- **WHAT THE TASK ASKS**
Give again, word for word, every line below from the one that has "Screen dimensions: 1210x980" through the one that has "Given: Open the admin user dropdown", both included, and no others.

#### INFORMATION PROVIDED

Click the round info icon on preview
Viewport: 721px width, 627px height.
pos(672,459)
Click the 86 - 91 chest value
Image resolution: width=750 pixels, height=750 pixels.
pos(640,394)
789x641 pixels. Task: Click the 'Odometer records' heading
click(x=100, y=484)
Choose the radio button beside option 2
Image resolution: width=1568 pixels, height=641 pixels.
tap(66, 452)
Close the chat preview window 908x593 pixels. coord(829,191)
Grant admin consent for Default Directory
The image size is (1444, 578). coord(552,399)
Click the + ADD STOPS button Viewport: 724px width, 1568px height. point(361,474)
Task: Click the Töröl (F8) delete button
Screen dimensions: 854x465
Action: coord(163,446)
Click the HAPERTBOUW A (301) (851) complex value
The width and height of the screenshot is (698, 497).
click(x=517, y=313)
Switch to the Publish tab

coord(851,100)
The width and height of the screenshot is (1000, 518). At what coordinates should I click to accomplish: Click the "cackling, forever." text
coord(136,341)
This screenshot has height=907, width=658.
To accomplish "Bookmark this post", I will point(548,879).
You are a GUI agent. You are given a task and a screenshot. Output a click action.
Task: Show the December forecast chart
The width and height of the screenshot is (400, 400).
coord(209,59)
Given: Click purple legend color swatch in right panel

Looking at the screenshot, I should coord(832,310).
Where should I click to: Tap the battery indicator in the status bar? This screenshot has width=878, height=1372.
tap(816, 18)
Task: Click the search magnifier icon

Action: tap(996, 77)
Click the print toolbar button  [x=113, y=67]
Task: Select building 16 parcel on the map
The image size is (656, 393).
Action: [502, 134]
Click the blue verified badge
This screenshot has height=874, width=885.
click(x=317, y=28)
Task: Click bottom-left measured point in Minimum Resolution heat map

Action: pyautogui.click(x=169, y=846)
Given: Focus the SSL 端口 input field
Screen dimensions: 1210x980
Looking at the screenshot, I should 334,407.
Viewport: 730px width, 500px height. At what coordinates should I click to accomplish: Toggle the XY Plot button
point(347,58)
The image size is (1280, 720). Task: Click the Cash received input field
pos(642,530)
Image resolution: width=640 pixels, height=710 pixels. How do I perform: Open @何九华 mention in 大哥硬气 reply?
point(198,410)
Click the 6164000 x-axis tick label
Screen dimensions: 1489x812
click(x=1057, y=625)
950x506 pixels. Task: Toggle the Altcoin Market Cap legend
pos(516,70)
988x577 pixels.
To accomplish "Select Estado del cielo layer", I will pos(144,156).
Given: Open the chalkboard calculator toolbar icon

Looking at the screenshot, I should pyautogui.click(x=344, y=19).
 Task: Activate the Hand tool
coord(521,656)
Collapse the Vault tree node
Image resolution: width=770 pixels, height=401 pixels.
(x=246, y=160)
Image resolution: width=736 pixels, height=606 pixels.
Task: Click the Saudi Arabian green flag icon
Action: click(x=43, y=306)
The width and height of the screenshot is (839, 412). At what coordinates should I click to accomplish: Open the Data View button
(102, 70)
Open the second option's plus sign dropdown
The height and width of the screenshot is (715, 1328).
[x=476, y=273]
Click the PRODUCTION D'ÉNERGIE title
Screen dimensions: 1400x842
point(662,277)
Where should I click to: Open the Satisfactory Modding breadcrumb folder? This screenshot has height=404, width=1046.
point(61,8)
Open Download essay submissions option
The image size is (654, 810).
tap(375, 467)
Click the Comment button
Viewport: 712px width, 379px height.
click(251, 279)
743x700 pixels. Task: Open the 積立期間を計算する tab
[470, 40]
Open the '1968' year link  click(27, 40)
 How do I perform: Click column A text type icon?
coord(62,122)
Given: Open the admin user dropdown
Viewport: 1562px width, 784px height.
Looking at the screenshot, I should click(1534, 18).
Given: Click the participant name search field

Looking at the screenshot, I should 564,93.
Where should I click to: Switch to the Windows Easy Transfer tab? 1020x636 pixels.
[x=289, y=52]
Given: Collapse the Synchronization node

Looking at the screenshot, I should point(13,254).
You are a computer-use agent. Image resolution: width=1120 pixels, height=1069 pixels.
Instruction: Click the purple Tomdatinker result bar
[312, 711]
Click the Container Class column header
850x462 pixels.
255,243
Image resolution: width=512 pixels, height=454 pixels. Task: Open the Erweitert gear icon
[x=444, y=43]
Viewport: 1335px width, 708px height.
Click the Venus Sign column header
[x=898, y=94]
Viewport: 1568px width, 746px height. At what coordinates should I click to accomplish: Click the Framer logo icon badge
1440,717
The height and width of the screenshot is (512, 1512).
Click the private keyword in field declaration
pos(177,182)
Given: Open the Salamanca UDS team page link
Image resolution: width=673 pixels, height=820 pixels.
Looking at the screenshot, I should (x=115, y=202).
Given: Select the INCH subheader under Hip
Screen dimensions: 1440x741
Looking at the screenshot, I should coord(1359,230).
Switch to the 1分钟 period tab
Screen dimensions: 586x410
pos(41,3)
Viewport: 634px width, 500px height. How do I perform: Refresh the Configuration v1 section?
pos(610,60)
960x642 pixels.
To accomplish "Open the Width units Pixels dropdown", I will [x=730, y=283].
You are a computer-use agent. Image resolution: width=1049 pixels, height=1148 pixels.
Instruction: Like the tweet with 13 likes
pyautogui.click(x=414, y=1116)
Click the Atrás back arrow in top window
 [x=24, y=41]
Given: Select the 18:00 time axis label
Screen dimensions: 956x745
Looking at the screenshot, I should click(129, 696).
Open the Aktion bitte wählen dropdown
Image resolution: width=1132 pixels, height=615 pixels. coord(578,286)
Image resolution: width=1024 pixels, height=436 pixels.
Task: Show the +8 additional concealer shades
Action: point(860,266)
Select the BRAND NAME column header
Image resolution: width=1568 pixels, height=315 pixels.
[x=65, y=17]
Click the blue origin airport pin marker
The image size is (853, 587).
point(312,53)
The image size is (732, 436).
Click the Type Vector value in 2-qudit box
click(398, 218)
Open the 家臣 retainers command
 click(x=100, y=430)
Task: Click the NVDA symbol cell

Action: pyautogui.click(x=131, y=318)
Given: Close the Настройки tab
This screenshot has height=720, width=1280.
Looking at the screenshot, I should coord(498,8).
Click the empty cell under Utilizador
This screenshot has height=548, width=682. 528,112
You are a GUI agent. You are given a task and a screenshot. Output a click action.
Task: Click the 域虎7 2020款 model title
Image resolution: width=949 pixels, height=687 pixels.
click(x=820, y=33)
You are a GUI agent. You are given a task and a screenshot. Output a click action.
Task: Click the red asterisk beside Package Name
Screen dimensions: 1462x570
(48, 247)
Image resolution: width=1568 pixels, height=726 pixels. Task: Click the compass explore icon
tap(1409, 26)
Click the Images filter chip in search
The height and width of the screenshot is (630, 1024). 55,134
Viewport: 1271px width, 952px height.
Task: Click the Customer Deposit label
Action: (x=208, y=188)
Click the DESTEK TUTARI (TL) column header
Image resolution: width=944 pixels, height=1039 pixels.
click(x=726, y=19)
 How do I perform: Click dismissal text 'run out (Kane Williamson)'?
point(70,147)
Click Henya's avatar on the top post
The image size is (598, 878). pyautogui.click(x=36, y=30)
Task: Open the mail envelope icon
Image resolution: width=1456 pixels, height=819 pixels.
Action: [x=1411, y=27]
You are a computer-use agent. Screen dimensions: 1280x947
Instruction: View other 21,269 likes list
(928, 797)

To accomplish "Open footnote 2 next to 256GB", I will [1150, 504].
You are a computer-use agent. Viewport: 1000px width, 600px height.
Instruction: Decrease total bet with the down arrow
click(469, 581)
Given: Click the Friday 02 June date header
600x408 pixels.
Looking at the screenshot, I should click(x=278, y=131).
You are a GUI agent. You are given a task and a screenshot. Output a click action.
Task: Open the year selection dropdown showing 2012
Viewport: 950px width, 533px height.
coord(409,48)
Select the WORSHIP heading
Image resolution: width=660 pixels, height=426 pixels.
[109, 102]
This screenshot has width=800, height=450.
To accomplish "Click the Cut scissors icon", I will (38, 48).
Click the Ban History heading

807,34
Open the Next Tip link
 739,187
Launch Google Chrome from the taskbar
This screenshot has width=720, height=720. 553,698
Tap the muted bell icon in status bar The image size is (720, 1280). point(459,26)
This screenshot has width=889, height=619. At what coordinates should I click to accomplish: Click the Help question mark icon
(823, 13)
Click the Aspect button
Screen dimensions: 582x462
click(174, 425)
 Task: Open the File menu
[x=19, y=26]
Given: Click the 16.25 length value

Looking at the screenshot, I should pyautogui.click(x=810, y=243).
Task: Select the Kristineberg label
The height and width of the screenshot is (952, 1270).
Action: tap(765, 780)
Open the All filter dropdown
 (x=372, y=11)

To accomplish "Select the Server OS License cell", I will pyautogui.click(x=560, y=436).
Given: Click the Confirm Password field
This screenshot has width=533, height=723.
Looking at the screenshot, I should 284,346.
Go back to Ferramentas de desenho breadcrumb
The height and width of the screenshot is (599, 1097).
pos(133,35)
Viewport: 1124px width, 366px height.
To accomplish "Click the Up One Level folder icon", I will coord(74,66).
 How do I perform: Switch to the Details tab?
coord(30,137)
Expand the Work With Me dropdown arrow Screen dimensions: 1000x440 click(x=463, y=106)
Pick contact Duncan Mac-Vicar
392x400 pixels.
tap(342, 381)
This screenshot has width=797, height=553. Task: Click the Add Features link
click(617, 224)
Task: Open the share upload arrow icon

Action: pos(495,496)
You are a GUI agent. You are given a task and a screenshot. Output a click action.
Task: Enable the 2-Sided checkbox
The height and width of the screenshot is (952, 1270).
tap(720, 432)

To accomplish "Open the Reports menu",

########

- **REPLY**
Screen dimensions: 1210x980
Looking at the screenshot, I should 334,407.
Viewport: 730px width, 500px height. At what coordinates should I click to accomplish: Toggle the XY Plot button
point(347,58)
The image size is (1280, 720). Task: Click the Cash received input field
pos(642,530)
Image resolution: width=640 pixels, height=710 pixels. How do I perform: Open @何九华 mention in 大哥硬气 reply?
point(198,410)
Click the 6164000 x-axis tick label
Screen dimensions: 1489x812
click(x=1057, y=625)
950x506 pixels. Task: Toggle the Altcoin Market Cap legend
pos(516,70)
988x577 pixels.
To accomplish "Select Estado del cielo layer", I will pos(144,156).
Given: Open the chalkboard calculator toolbar icon

Looking at the screenshot, I should pyautogui.click(x=344, y=19).
 Task: Activate the Hand tool
coord(521,656)
Collapse the Vault tree node
Image resolution: width=770 pixels, height=401 pixels.
(x=246, y=160)
Image resolution: width=736 pixels, height=606 pixels.
Task: Click the Saudi Arabian green flag icon
Action: click(x=43, y=306)
The width and height of the screenshot is (839, 412). At what coordinates should I click to accomplish: Open the Data View button
(102, 70)
Open the second option's plus sign dropdown
The height and width of the screenshot is (715, 1328).
[x=476, y=273]
Click the PRODUCTION D'ÉNERGIE title
Screen dimensions: 1400x842
point(662,277)
Where should I click to: Open the Satisfactory Modding breadcrumb folder? This screenshot has height=404, width=1046.
point(61,8)
Open Download essay submissions option
The image size is (654, 810).
tap(375, 467)
Click the Comment button
Viewport: 712px width, 379px height.
click(251, 279)
743x700 pixels. Task: Open the 積立期間を計算する tab
[470, 40]
Open the '1968' year link  click(27, 40)
 How do I perform: Click column A text type icon?
coord(62,122)
Given: Open the admin user dropdown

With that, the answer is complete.